Backwardation and Contango for the copper and aluminum market 2023
The copper market is currently in backwardation. Backwardation means that copper's spot price is higher than copper futures contracts' price and is generally associated with a bearish market.
Copper futures compared to spot price 18.feb. Source: CME Group 18.02.2023
Backwardation in the metal markets usually indicates a tight supply in the futures contract market. This could be due to several factors, such as production disruptions, inventory shortages, or rising demand.
The aluminum market is currently in backwardation as well. However, this seems to change in May, as futures contract prices exceed the spot price, assuming the spot price stays the same. Hence, from May through the end of this year, the aluminum market will shift to contango. This implies a change in the market for aluminum, indicating prices to rise in line with aluminum demand, as it is more valuable to hold the contract than to store the physical commodity.

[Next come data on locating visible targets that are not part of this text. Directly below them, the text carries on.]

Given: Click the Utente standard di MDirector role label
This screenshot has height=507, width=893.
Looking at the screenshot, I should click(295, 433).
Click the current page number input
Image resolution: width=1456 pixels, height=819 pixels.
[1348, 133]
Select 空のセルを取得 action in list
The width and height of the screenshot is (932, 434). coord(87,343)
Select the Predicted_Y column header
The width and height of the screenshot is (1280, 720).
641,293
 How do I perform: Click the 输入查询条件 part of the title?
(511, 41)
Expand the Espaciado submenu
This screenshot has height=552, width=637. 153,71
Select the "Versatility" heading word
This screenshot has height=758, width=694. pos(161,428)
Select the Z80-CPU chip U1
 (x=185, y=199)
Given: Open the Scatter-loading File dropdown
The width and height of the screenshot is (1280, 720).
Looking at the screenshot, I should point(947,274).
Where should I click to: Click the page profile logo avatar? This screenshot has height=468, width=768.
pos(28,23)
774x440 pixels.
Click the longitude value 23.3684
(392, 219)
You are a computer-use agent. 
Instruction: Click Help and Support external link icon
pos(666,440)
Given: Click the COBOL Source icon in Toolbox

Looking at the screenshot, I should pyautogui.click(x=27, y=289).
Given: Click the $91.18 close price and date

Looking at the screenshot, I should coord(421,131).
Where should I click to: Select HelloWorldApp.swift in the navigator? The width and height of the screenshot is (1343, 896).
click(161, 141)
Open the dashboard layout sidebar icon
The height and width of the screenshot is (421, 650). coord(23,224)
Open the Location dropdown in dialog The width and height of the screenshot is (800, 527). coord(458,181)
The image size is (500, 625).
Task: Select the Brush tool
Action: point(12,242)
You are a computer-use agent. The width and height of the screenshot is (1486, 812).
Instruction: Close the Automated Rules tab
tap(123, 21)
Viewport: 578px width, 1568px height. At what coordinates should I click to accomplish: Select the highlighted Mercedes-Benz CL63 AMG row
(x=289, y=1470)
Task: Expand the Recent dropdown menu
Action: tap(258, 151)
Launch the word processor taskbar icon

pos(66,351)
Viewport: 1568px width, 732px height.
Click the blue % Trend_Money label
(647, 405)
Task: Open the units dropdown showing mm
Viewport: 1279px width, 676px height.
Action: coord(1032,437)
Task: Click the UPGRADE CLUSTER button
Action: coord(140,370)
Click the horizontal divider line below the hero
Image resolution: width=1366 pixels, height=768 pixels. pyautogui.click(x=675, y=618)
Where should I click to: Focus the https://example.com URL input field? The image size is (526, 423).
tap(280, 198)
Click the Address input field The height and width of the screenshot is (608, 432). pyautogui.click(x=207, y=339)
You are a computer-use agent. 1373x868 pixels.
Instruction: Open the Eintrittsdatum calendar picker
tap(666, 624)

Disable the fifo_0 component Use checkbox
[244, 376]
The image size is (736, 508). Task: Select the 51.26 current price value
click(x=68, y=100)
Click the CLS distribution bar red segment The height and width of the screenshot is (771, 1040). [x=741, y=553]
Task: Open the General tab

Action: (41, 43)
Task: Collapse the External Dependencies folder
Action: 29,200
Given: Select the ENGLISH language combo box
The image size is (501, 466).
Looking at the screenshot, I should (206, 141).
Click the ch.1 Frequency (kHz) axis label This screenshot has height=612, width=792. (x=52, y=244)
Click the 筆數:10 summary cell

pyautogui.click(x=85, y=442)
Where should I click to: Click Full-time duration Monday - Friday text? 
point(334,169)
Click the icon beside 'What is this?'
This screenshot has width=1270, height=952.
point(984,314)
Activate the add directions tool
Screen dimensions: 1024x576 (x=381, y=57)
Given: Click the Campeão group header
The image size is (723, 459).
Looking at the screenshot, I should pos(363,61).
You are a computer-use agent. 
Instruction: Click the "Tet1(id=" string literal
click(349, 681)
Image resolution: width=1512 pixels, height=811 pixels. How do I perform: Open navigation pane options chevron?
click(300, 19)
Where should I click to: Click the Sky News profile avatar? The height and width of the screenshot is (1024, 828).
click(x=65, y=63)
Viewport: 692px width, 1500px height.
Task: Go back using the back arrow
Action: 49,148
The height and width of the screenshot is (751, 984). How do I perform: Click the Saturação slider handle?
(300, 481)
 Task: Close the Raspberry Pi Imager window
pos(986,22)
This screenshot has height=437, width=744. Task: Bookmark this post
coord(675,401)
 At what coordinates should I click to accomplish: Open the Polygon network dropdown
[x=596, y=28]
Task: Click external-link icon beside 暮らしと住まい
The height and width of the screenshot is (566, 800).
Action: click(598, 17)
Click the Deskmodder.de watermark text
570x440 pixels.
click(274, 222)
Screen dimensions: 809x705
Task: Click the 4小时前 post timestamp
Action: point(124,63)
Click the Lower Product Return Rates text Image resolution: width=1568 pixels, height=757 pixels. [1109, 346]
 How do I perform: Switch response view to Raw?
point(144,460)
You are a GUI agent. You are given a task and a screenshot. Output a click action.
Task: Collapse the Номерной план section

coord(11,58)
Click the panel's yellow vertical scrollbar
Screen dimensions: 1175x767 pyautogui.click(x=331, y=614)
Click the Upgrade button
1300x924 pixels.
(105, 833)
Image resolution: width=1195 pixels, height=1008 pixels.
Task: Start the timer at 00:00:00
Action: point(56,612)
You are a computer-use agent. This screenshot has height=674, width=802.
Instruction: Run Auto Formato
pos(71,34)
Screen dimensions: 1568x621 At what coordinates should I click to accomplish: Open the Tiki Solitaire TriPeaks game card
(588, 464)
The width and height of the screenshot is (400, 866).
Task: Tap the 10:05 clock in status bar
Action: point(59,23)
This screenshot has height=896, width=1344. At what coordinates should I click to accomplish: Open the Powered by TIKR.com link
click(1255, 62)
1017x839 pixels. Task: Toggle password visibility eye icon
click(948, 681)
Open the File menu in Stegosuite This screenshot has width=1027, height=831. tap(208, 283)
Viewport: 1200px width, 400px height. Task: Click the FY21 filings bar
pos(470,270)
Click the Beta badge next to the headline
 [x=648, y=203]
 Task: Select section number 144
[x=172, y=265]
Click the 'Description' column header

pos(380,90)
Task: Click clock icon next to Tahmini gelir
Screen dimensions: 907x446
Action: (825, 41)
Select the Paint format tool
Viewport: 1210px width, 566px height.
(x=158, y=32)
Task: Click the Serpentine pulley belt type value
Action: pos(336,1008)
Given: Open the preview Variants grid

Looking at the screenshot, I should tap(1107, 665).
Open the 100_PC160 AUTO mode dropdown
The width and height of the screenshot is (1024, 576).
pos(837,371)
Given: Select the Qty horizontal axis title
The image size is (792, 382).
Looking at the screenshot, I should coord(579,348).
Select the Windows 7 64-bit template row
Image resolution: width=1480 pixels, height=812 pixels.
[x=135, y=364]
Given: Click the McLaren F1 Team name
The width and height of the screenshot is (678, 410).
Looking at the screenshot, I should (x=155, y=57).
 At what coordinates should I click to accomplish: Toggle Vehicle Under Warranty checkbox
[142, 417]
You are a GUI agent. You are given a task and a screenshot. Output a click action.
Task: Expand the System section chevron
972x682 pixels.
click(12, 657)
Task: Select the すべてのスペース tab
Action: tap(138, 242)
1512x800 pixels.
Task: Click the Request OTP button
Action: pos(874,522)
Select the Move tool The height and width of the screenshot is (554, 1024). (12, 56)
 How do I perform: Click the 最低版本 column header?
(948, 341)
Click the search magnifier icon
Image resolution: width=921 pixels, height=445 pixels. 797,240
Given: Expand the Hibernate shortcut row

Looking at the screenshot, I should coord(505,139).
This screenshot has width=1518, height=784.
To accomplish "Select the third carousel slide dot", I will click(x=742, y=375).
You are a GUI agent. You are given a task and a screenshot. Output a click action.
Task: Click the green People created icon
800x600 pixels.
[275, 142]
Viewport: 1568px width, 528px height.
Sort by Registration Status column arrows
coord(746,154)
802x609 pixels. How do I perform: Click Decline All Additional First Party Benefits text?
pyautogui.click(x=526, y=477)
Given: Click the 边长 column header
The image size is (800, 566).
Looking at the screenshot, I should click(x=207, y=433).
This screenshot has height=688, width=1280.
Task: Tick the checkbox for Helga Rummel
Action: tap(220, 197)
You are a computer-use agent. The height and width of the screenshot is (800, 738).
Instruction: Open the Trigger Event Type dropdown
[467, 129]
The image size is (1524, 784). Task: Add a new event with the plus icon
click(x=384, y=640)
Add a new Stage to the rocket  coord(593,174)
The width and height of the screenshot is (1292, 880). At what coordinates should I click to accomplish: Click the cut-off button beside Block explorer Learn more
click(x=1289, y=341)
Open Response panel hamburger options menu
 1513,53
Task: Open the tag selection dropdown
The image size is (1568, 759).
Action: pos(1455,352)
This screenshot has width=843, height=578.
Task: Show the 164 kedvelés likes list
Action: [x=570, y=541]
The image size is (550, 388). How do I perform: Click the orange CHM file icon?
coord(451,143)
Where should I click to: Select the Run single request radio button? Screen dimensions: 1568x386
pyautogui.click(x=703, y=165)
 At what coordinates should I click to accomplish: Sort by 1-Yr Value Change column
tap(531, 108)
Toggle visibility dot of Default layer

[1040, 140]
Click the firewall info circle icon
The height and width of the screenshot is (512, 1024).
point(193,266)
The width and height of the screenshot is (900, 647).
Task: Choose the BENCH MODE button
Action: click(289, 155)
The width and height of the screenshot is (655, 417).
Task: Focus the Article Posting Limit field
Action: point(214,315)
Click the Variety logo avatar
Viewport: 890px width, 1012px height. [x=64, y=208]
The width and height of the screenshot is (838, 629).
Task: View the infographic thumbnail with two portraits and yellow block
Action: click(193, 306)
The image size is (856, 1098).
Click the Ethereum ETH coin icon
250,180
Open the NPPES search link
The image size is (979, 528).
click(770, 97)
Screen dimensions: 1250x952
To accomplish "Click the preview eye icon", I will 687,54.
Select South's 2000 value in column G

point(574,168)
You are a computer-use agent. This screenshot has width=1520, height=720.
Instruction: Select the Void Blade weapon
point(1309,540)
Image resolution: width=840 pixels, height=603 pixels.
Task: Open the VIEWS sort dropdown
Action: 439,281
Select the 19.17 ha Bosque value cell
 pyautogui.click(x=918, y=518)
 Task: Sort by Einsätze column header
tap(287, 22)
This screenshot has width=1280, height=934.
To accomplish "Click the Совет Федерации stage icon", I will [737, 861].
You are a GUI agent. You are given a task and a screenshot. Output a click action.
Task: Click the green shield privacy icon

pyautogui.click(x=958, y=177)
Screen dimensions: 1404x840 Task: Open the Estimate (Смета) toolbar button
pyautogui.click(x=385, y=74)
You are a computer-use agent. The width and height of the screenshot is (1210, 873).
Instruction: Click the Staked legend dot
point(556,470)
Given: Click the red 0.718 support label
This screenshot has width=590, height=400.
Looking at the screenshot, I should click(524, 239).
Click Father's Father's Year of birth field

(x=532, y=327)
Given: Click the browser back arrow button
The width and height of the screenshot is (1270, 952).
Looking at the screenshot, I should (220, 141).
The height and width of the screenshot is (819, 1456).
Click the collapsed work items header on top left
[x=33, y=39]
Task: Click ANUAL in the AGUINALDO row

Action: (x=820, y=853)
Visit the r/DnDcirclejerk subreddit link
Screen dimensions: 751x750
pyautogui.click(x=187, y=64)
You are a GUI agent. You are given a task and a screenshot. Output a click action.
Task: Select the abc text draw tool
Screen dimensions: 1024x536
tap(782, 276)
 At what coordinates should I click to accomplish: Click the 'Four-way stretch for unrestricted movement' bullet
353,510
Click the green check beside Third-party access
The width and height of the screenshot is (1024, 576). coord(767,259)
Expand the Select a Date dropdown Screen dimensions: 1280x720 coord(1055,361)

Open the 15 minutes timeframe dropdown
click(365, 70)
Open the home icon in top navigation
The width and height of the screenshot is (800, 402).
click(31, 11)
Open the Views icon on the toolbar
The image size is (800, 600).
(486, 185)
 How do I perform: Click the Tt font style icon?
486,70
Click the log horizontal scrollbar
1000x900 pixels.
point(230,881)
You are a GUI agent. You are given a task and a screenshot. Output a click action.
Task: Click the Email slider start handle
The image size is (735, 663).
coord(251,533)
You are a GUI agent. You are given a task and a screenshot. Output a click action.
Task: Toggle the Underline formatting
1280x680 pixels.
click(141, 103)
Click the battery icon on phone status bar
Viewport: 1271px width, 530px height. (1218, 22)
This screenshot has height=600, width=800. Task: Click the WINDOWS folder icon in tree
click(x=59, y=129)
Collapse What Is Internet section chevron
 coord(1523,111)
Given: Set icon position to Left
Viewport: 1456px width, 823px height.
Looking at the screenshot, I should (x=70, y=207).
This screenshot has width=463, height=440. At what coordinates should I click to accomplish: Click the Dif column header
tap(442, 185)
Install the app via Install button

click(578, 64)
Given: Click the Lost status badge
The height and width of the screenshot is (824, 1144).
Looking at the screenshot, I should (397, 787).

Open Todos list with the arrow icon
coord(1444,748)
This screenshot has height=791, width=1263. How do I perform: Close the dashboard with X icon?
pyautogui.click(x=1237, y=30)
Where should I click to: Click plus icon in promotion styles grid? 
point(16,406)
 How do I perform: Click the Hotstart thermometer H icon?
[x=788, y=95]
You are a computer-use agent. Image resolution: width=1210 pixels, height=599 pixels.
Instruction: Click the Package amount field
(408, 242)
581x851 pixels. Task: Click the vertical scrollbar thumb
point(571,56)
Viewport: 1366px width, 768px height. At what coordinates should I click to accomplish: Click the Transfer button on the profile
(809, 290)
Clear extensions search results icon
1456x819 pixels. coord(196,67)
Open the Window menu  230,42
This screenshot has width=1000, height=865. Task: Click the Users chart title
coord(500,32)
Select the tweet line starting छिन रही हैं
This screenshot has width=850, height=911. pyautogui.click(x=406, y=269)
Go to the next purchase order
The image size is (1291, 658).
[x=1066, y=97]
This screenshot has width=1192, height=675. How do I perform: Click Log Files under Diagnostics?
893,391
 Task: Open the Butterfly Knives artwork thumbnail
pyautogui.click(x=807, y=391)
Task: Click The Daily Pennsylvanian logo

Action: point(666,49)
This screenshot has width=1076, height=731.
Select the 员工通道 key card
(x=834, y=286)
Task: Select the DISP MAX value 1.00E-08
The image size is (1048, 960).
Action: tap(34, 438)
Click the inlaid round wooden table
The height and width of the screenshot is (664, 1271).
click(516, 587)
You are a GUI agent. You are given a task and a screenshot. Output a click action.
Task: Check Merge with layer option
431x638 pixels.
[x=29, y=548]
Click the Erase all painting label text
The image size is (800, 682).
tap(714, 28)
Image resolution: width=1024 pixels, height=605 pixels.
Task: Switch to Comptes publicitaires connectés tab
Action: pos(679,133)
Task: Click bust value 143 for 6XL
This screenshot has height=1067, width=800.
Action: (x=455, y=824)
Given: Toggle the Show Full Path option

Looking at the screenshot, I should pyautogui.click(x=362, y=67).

Aluminum futures compared to spot price 18.feb. Source: CME Group 18.02.2023
Contango and backwardation are opposites. Investors that trade commodities with futures contracts that are thought to be in backwardation are likely to keep a long position. This is because a long position ensures a positive roll return. In contango, if investors buy the long end and sell the short end, they end up with a negative roll return; therefore, in a contango market, investors can short contracts to make a profit. Going forward, it will be interesting to keep an eye on the development, especially on demand, which we view as a critical factor in the coming year.